Speaking of food – there is also trade and exchange of different sorts between Scotland and France when it comes to the cuisines of both countries – and those who cook it. You will find a number of French chefs (as well as just those inspired by French cuisine) in Scotland, and also several prominent Scottish chefs cooking in France.
The famous Michelin Stars, awarded to haute cuisine establishments by French type company Michelin, have been awarded to nine restaurants in Scotland – eight currently have one star and one, The Restaurant Andrew Fairly at Gleneagles, has two.
Another interesting thing to note regarding trade between Scotland and France is that France is connected to the UK electrical grid, and so there can be and is energy transfer between the two nations. The France Interconnector is a link between Folkestone (England) and Sangatte (France), which is 45 miles in length. A proportion of the energy generated in Scotland flows to England, and from there, can be transported to France, or other countries in Europe.
04. Educational and Cultural Links Between Scotland and France
In addition to the historical and trade links between the two nations, there are also a range of educational and cultural connections.
L’Institut Français d’Ecosse
L’Institut Français d’Ecosse is the official French Government centre of language and culture. It was founded in 1946 and is a little corner of France in the heart of Edinburgh. One of its missions is to provide a cultural and educational link between France and Scotland. It facilitates the development of bilateral links between Scottish national education agencies and the French Ministry of Education, and also between Scottish Local Authorities and French regional education authorities.
The Scotland based Education Attaché of the French Embassy in the UK collaborates with all Scottish education stakeholders to support both cooperation between France and Scotland in education, and French teaching and learning in the country. This includes learning in primary schools, secondary schools and higher education institutions.
Auld Alliance Societies
Other bodies which aim to foster good connections between Scotland and France and maintain the Auld Alliance are the Franco-Scottish Society of Scotland, which was founded in 1895 in Edinburgh, and the Association Franco-Ecossaise, which was founded in Paris a year later.
The European Union’s Erasmus+ programme for education, training, youth and sport also encourages links between Scotland and France (as well as between other European nations). Many cultural exchanges and projects under this umbrella take place each year, though of course it remains unclear exactly how Brexit will alter existing arrangements.
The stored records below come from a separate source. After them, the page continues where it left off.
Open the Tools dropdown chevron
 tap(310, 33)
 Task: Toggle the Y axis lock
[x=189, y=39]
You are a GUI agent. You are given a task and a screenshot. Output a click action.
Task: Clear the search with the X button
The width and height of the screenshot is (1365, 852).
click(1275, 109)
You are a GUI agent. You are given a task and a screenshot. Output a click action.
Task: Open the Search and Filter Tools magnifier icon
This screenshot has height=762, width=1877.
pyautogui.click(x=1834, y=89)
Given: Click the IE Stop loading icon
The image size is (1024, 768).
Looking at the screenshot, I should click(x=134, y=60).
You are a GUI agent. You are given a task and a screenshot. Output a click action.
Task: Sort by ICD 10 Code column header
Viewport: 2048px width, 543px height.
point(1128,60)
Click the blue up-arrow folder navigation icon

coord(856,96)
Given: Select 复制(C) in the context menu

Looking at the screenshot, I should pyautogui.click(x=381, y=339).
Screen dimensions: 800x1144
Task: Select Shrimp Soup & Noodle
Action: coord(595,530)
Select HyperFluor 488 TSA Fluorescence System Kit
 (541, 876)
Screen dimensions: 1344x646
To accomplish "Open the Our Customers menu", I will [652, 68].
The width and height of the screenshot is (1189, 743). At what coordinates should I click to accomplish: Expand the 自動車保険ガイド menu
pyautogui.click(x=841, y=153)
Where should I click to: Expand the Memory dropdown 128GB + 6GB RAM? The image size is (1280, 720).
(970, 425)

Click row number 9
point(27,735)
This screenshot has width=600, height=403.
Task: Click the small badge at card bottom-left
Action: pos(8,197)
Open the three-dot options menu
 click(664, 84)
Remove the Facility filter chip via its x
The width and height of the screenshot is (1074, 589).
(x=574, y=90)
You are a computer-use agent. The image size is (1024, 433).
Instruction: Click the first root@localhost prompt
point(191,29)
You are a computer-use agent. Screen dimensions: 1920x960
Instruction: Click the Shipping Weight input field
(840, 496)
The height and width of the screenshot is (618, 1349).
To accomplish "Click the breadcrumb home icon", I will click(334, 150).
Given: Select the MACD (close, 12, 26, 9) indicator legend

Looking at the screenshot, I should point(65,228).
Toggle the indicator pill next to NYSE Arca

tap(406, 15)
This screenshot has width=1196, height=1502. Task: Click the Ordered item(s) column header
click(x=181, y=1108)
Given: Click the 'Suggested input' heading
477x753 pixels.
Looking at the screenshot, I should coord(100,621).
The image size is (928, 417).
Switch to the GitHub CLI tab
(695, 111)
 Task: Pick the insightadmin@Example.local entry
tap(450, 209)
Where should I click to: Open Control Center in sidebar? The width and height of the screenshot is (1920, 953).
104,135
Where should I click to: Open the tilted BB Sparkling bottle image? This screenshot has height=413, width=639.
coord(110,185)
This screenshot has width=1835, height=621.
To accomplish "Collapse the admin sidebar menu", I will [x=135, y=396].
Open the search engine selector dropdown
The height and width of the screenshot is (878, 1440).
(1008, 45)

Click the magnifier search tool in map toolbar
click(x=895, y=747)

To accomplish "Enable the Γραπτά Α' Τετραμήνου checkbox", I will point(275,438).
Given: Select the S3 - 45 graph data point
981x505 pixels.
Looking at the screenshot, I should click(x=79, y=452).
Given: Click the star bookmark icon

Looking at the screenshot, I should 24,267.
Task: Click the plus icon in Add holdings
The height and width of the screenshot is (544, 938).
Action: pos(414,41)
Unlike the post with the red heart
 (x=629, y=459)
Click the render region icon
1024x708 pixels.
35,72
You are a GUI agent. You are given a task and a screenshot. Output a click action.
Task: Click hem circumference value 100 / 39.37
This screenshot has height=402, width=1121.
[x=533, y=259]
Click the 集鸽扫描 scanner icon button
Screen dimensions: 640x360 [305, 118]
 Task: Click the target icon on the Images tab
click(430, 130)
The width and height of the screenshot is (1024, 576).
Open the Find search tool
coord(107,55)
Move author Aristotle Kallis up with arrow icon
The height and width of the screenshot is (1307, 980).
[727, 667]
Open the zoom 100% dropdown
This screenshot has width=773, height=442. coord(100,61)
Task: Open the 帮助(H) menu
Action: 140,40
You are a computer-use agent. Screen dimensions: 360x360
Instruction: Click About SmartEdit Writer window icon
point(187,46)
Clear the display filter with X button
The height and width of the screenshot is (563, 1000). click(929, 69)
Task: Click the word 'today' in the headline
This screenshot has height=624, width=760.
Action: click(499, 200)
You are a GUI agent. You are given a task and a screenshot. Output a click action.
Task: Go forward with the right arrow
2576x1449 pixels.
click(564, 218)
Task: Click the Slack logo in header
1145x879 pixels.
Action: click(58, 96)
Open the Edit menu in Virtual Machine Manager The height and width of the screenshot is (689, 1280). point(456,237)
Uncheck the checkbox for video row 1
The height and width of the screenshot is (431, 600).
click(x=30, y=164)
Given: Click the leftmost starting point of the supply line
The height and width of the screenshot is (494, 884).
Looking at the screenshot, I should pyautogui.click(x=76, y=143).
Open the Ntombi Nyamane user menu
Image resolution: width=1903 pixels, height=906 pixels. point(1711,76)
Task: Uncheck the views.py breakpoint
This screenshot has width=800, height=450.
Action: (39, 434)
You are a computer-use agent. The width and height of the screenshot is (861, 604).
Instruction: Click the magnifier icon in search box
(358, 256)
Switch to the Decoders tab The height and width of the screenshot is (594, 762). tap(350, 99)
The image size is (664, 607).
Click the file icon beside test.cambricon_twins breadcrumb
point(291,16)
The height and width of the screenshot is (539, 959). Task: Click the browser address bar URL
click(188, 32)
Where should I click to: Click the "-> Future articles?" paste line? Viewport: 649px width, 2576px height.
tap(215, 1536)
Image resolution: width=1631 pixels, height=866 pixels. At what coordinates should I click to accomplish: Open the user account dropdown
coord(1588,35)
Cultural Statement of Intent
Culturally, France and Scotland share more than an interesting history and trade connections. There are certainly plenty of cultural affinities relating to food and drink, for example, and artistic and musical endeavours. As recently as 2013, a cultural Statement of Intent was signed by Scotland and France, which committed to building upon the shared history of the two nations.
Due to this agreement, a number of newer cultural partnerships have already developed, and are flourishing. The National Performing Companies of Scotland and France, for example, have developed mutually beneficial relationships. Scottish Ballet has also formed close links with the Conservatoire in Paris and works on occasion with a Ballet Master from Paris Opera Ballet. French productions have also become increasingly popular at the Edinburgh International Festival.
No matter what happens in future with regards to the European Union and Brexit, it is clear that the Auld Alliance is here to stay.